-- EXTRACTED DATA follows --

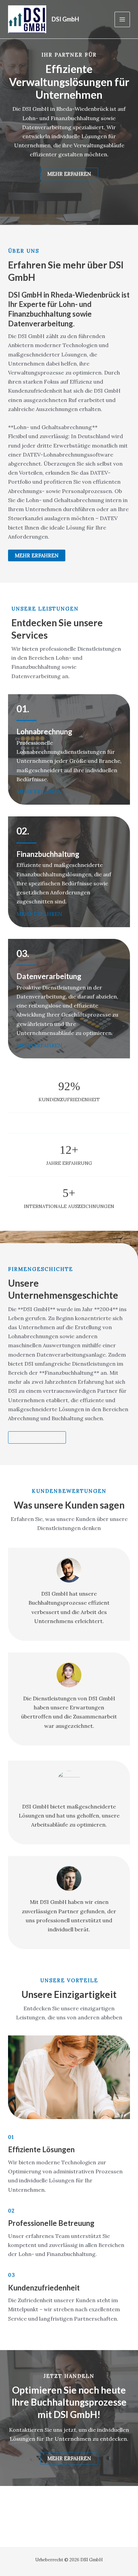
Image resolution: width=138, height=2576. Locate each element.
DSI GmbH (65, 19)
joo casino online (30, 184)
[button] (36, 555)
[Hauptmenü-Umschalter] (122, 19)
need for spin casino (34, 193)
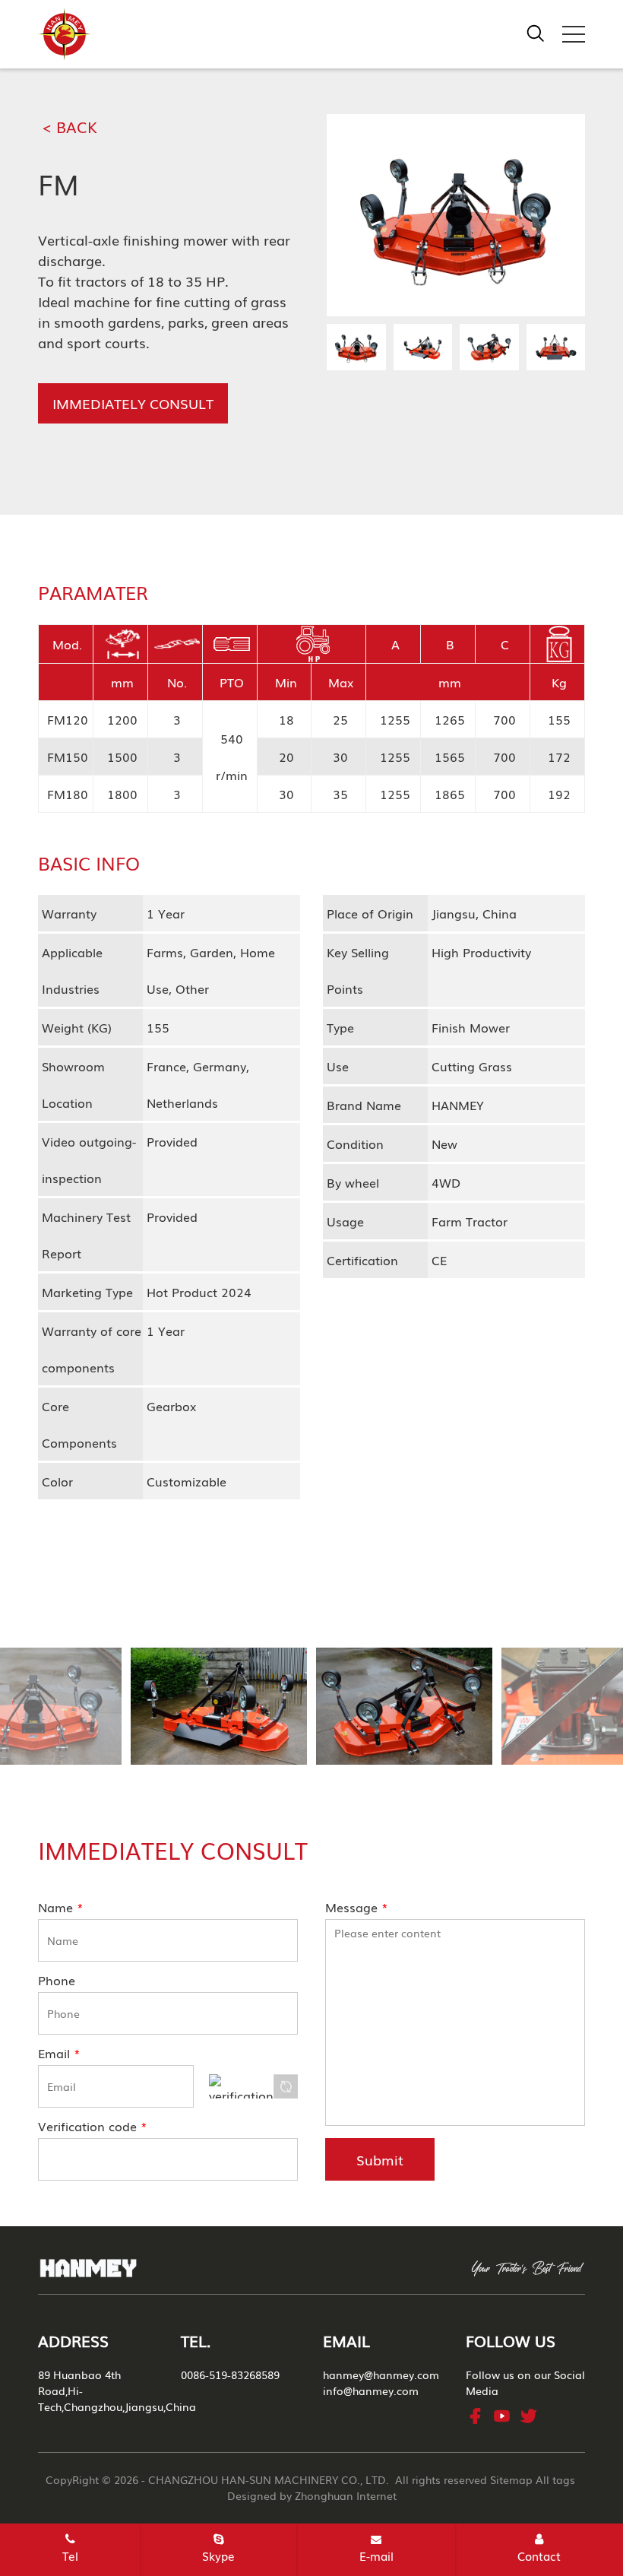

-- EXTRACTED DATA concluded --

[YOUR TASK] Write out the entries again word for word. Do not include the pictures.

[EXPECTED OUTPUT]
Image resolution: width=138, height=2576. Locate each element.
DSI GmbH (65, 19)
joo casino online (30, 184)
[button] (36, 555)
[Hauptmenü-Umschalter] (122, 19)
need for spin casino (34, 193)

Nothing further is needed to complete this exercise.